Tuesday, April 29, 2008

Опрос "Воздуха": Русская поэзия в диалоге с зарубежной

1. Прежде всплески поэтической активности в России неизменно были связаны с обостренным интересом к новейшим событиям в жизни поэзии других стран. На протяжении последнего полувека это, в общем и целом, не так – и, в частности, сегодня интерес к новейшей зарубежной поэзии в поэтическом сообществе весьма невелик. В чем тут, на Ваш взгляд, дело и как Вы к этому относитесь?

Иерархичность сознания, искусственно поддерживавшаяся в гражданах Советской империи, как ни странно, оказалась неистребима. Двадцать лет перестройки, оттепели, постсоветского существования, как их ни называйте, прошли даром. В целом, российские литературные круги (на воде) оказались неспособны справиться с изобилием и разнообразием. Одних архивов им хватило, чтобы захлебнуться. Чтобы хоть как-то совладать с наплывом авторов, писавших все семьдесят лет советской власти в эмиграции, некоторым потребовалось даже возродить ненадолго позабытую лексику («не с теми я, кто предал землю») и деление на наших и ваших. Что тут говорить о современниках, тем более, современниках, пишущих «не по-русски»...
В то же время, было бы чудовищной несправедливостью рассуждать об этом исключительно «в общем и целом». В разговорах о поэзии это вообще не лучший метод. Если уж речь идёт о полувеке, как не вспомнить Бродского, Айги, Савелия Гринберга, не назвать Драгомощенко, Горбаневскую, Гандельсмана, Кузьмина, Карпинскую, Мартынову, Захарову, Плакса, Скандиаку (прошу прощения, если кого-то пропустила). Да, их опыт открытости стоит особняком в почти монолитном строе неприятия и, хуже того, отсутствия малейшего любопытства, о возможной причине которого я сказала вначале, но по счастью, монолитность определяет в поэзии гораздо меньше, чем хотелось бы думать её сторонникам.
Кстати, как раз в этом, вероятно, кроется и вторая причина: прошли те времена, когда в поэзии возникали течения, претендовавшие на некий эстетический абсолют. При переносе на почву иного языка они иногда менялись до неузнаваемости (как это случилось с французским символизмом и итальянским футуризмом в России). Самым важным в такой ситуации становилось новое название, новое слово, но не новые слова. Нынче такой переносной истины никто не предлагает. Контакт с поэзией чужого языка, с её не встраивающимися в общий хор голосами требует более личного, тонкого, внимательного вслушивания.
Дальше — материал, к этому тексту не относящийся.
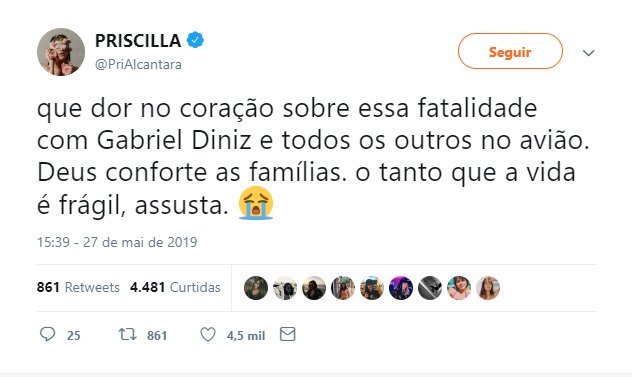The height and width of the screenshot is (377, 632).
Task: Expand the tweet options chevron
Action: click(x=589, y=53)
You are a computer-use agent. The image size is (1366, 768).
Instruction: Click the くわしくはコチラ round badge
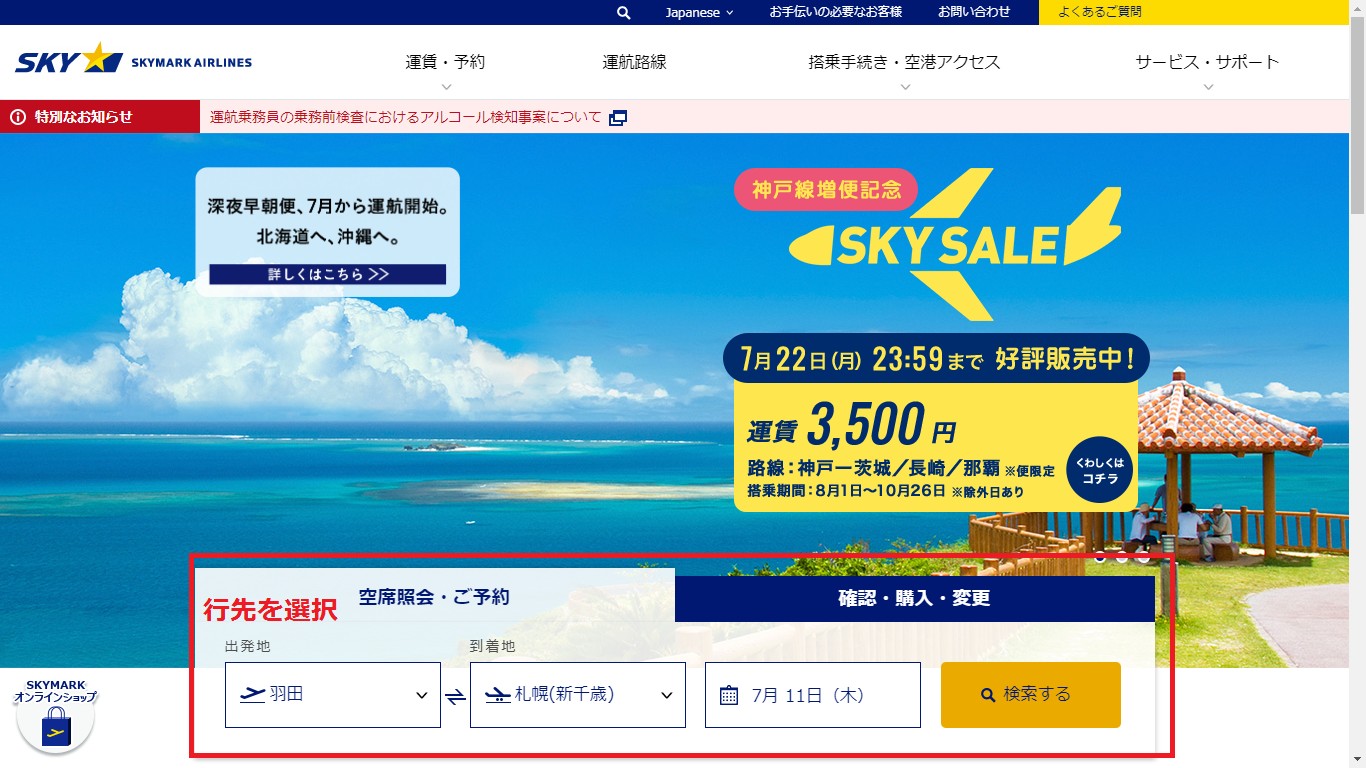coord(1100,469)
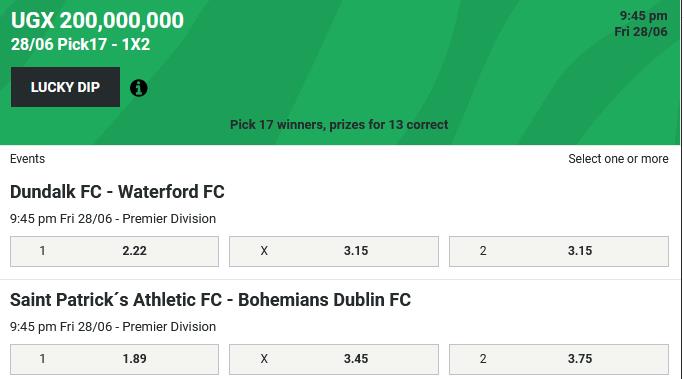Viewport: 684px width, 379px height.
Task: Toggle draw X 3.45 in Saint Patrick's match
Action: 334,359
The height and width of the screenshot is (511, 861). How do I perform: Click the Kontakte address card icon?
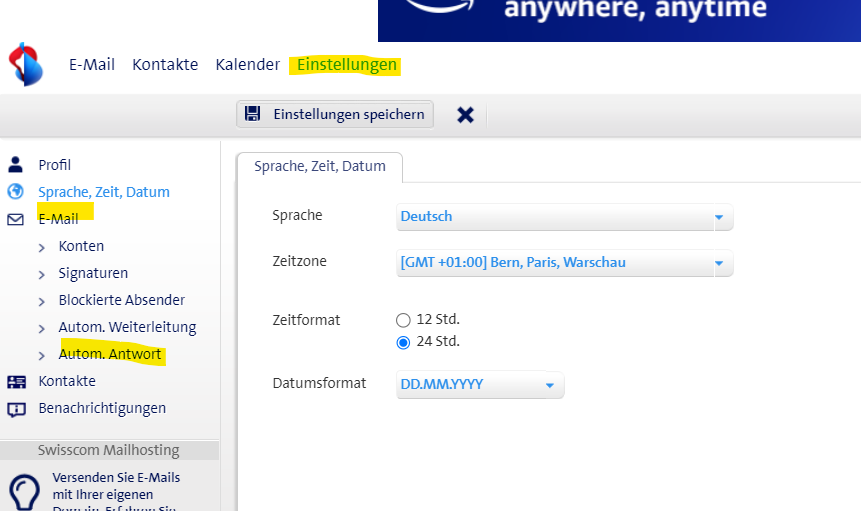pos(15,381)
2. Насколько вообще, с Вашей точки зрения, правомерно говорить о мировом контексте и единых закономерностях развития применительно к виду искусства, который в большей, чем все иные виды искусства, степени опирается на особенности национального языка?

Не то, чтобы неправомерно, но неплодотворно. И я с сожалением наблюдаю за едиными закономерностями в том, что нам пытаются выдать за иные виды искусства. В то же время случаются удивительные параллели. Так, например, я узнала о существовании нью-йоркской language school всего несколько лет назад, хотя сама к тому моменту уже лет двадцать занималась чем-то, безусловно, родственным этому направлению. В то же время, мой друг, израильский поэт Зали Гуревич, прочитав мои переводы Рубинштейна и Пригова на иврит, был поражён созвучием «московского концептуализма» своим собственным поискам. Думаю, что при желании, ряд таких неслучайных случайностей мог бы быть продолжен.

3. Лично в Вашей читательской и творческой биографии отпечатались ли какие-либо встречи с зарубежной поэзией последнего полувека?

Да. Назову только четверых: в поэзии на иврите это Авот Йешурун и Хези Лескли (хотя я и не могу назвать этих израильских поэтов представителями «зарубежной поэзии»), а в англоязычной поэзии - американец Дэвид Шапиро и канадка Анн Карсон.